As the Delaware Supreme Court noted in Delaware County Employees Retirement Fund v. Sanchez (2015 Del. LEXIS 472), pleading facts to support an inference of a non-disinterested director for purposes of demand futility is difficult.  However, because the allegations must be considered in the entire context and most favorably to the plaintiff under Rule 23.1, the Court of Chancery erred dismissing the complaint.

The case involved a transaction between a private company held by the family of defendant A.R. Sanchez, Jr. – Sanchez Resources, LLC (the “Private Company”), and a public company – Sanchez Energy Corporation (the “Public Company”), in which the Sanchez family constituted the largest stockholder.  The challenged transaction was a $78 million payment from the Public Company to the Private Company for (1) the buyout of private equity investor interests, (2) the acquisition of interests in certain Private Company properties, (3) the facilitation of the joint production of property, and (4) cash payment.  The Plaintiffs alleged the transaction resulted in gross overpayment and unfairly benefited the Private Company.

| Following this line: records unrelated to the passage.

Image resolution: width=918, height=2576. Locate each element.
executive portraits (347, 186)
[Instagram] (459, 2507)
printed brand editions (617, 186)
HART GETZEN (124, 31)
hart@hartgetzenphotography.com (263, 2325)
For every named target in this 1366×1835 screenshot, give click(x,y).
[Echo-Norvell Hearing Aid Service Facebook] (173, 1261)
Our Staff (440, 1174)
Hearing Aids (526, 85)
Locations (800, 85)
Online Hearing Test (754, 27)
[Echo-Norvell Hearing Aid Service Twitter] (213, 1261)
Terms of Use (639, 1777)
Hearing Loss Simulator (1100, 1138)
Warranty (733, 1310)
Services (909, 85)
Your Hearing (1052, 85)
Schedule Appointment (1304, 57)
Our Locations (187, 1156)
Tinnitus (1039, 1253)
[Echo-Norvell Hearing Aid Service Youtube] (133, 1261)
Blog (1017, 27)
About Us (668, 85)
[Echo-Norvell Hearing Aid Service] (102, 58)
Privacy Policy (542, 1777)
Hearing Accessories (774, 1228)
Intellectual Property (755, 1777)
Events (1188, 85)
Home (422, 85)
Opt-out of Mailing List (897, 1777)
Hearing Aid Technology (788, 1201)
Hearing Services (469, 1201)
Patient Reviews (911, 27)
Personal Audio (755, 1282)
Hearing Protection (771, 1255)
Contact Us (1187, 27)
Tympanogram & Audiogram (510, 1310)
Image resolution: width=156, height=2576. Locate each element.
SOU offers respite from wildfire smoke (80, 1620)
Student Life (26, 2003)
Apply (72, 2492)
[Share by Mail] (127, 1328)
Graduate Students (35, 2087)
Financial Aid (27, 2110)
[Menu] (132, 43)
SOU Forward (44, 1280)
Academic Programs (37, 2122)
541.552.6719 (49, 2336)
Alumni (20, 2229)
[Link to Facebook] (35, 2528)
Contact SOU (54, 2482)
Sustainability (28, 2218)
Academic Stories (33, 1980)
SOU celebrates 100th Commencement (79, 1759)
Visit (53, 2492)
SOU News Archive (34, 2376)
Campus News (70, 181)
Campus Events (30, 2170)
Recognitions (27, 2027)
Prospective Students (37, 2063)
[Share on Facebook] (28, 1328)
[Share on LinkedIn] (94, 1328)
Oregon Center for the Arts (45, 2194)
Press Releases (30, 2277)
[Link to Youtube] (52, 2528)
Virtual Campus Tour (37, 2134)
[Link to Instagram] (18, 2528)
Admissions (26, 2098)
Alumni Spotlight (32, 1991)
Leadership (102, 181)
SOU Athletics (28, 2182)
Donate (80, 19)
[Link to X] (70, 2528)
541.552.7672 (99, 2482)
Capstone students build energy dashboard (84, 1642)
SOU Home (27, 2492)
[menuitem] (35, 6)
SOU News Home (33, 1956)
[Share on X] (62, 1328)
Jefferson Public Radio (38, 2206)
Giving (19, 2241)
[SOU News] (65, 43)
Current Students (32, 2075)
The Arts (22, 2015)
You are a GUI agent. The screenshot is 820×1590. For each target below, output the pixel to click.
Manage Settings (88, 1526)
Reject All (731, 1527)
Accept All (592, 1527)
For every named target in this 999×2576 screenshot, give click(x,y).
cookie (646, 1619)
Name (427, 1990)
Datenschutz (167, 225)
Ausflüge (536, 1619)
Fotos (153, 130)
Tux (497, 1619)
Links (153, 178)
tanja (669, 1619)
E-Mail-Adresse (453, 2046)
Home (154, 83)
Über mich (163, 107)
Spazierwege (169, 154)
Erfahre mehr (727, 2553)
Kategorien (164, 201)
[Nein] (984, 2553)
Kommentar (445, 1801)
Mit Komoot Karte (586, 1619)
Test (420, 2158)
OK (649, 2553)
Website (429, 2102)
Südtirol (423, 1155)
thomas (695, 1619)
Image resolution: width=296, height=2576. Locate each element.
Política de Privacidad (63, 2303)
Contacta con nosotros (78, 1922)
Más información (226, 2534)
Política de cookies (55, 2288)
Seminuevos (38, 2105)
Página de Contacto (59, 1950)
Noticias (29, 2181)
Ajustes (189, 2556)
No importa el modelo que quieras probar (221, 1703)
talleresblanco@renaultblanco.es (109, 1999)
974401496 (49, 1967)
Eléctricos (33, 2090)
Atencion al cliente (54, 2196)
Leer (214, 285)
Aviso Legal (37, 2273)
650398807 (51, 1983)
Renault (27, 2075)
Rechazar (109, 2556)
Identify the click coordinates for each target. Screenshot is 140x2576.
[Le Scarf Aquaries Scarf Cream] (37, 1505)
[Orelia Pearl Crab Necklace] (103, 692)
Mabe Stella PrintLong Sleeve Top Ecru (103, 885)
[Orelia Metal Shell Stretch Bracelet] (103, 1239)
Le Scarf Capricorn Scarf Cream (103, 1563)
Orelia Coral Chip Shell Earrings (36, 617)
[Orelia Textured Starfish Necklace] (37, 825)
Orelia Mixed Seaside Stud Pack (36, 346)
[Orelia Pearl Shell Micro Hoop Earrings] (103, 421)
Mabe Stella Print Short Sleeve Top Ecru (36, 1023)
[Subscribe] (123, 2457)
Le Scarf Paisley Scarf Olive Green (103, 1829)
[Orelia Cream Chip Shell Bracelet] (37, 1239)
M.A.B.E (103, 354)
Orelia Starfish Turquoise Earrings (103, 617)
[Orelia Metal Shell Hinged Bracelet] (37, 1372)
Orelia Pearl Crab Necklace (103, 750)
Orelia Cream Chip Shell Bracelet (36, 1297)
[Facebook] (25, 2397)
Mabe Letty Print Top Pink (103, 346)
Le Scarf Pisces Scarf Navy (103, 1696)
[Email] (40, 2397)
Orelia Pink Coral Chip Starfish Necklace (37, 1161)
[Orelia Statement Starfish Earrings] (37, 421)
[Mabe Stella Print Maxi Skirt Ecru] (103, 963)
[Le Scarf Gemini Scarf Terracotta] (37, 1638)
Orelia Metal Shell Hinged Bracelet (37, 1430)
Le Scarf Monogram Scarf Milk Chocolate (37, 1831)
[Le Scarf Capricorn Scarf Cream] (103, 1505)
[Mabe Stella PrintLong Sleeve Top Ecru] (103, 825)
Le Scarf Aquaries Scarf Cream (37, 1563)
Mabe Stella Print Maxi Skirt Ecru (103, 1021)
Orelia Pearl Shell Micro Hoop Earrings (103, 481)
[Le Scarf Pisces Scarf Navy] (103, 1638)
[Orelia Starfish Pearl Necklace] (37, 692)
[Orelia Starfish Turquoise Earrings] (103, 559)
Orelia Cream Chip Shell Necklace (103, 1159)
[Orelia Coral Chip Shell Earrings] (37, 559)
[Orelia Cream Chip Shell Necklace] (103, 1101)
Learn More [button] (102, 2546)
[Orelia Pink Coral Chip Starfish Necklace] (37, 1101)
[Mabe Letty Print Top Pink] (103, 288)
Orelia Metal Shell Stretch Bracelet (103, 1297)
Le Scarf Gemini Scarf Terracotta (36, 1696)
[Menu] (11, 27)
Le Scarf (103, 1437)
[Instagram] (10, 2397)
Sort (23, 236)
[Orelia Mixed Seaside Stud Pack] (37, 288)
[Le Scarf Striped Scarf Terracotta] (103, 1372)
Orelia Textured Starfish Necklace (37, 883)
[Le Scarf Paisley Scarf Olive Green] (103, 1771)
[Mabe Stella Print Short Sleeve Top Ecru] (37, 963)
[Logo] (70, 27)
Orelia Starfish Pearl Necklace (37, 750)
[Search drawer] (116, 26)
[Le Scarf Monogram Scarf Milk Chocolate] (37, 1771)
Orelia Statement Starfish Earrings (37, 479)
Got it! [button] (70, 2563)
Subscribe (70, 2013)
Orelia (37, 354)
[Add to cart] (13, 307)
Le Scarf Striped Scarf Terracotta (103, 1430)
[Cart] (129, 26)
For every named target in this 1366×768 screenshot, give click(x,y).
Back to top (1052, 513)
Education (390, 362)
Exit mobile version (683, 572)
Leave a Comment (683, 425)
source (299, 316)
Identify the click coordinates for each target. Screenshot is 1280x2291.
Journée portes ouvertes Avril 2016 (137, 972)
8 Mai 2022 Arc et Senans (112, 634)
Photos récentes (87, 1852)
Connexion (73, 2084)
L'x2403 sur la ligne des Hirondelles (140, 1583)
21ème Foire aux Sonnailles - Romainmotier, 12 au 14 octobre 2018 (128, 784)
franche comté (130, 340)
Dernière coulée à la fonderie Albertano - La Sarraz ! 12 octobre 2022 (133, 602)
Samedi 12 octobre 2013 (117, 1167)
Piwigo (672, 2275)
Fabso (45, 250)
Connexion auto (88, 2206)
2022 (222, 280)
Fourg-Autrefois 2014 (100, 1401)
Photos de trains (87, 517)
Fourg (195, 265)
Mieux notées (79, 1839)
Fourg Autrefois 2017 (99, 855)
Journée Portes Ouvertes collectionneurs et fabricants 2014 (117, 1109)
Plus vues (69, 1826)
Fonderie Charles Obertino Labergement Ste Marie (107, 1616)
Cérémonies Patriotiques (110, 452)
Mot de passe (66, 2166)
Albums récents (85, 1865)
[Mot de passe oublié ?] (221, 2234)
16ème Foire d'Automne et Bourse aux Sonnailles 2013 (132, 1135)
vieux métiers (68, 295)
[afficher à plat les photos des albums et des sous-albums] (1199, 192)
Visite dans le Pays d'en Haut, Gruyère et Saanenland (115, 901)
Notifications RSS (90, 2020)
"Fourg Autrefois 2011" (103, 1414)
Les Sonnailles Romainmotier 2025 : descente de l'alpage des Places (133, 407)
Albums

The Court of Chancery dismissed the complaint for failure to allege demand futility.  Plaintiffs appealed.  On appeal, the Parties agreed that two of the five directors were not disinterested – A.R. Sanchez, Jr., and his son A.R. Sanchez, III.  The remaining issue concerned the independence of director Alan Jackson, a longtime friend of A.R. Sanchez, Jr.

The complaint alleged two grounds for Jackson’s lack of independence: (1) the friendship of Jackson and A.R. Sanchez, Jr. which spanned five decades; and (2) the inference that Jackson’s personal wealth was largely attributable to A.R. Sanchez, Jr.  With respect to the first issue, other than the longtime friendship, the Plaintiffs only alleged a political campaign donation to Jackson from A.R. Sanchez, Jr.  With respect to the second issue, Plaintiffs alleged that IBC Insurance Agency, Ltd. (“IBC”), employed Jackson.  IBC also provided insurance services to both the Private and Public Company.  More importantly, IBC is a wholly owned subsidiary of International Bancshares Corporation, of which A.R. Sanchez is both the largest stockholder and a non-independent director, thus exercising significant influence over Jackson.  Finally, the complaint alleged that the $165,000 Jackson earned as a director of the Private Company constituted 30-40% of his income for that year.

The Supreme Court noted that the Chancery Court considered the Plaintiffs’ allegations separately.  However, the law requires that all pleaded facts be considered in their full context and that all inferences be drawn in the plaintiff’s favor (FRCP 23.1).  Defendants attempted to analogize the case to Beam v. Stewart (845 A.2d 1040), but the Court distinguished the general social circle-friendship described in Beam from the long-lasting friendship here, coupled with the additional allegations relating to Jackson’s financial interest.

Under the controlling test in Aronson v. Lewis (473 A.2d 805), the facts considered in Plaintiffs’ favor, raised doubt to Jackson’s independence.  The Court reversed dismissal and remanded for further proceedings.